BEGIN Listed entries

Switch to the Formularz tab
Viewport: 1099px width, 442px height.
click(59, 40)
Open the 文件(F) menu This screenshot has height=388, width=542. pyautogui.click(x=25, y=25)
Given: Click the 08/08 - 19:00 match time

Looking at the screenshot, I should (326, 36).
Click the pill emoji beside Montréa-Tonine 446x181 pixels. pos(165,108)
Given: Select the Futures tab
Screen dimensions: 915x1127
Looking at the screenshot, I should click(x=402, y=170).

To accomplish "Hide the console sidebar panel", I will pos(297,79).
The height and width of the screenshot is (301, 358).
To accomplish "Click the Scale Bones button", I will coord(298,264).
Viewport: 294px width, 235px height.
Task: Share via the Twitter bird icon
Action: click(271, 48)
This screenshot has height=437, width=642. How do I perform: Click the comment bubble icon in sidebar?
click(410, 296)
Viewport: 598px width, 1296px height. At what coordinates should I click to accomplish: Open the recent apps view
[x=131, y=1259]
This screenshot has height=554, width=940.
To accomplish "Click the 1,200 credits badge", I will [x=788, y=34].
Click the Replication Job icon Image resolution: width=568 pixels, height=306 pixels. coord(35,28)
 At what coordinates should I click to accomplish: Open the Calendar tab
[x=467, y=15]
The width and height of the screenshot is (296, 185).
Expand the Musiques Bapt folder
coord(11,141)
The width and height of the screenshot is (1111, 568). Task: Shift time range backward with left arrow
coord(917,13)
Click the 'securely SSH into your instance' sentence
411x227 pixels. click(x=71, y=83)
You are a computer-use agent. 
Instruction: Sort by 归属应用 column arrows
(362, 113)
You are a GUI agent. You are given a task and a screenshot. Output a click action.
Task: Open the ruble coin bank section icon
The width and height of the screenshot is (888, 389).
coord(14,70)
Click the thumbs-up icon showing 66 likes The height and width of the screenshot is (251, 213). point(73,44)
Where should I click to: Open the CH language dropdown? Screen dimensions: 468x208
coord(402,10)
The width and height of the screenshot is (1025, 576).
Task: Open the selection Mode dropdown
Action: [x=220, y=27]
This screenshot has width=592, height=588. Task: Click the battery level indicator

END Listed entries

Exercise requirements = An exact reproduction of all the records is needed.

Exercise output =
Switch to the Formularz tab
Viewport: 1099px width, 442px height.
click(59, 40)
Open the 文件(F) menu This screenshot has height=388, width=542. pyautogui.click(x=25, y=25)
Given: Click the 08/08 - 19:00 match time

Looking at the screenshot, I should (326, 36).
Click the pill emoji beside Montréa-Tonine 446x181 pixels. pos(165,108)
Given: Select the Futures tab
Screen dimensions: 915x1127
Looking at the screenshot, I should click(x=402, y=170).

To accomplish "Hide the console sidebar panel", I will pos(297,79).
The height and width of the screenshot is (301, 358).
To accomplish "Click the Scale Bones button", I will coord(298,264).
Viewport: 294px width, 235px height.
Task: Share via the Twitter bird icon
Action: click(271, 48)
This screenshot has height=437, width=642. How do I perform: Click the comment bubble icon in sidebar?
click(410, 296)
Viewport: 598px width, 1296px height. At what coordinates should I click to accomplish: Open the recent apps view
[x=131, y=1259]
This screenshot has height=554, width=940.
To accomplish "Click the 1,200 credits badge", I will [x=788, y=34].
Click the Replication Job icon Image resolution: width=568 pixels, height=306 pixels. coord(35,28)
 At what coordinates should I click to accomplish: Open the Calendar tab
[x=467, y=15]
The width and height of the screenshot is (296, 185).
Expand the Musiques Bapt folder
coord(11,141)
The width and height of the screenshot is (1111, 568). Task: Shift time range backward with left arrow
coord(917,13)
Click the 'securely SSH into your instance' sentence
411x227 pixels. click(x=71, y=83)
You are a computer-use agent. 
Instruction: Sort by 归属应用 column arrows
(362, 113)
You are a GUI agent. You are given a task and a screenshot. Output a click action.
Task: Open the ruble coin bank section icon
The width and height of the screenshot is (888, 389).
coord(14,70)
Click the thumbs-up icon showing 66 likes The height and width of the screenshot is (251, 213). point(73,44)
Where should I click to: Open the CH language dropdown? Screen dimensions: 468x208
coord(402,10)
The width and height of the screenshot is (1025, 576).
Task: Open the selection Mode dropdown
Action: [x=220, y=27]
This screenshot has width=592, height=588. Task: Click the battery level indicator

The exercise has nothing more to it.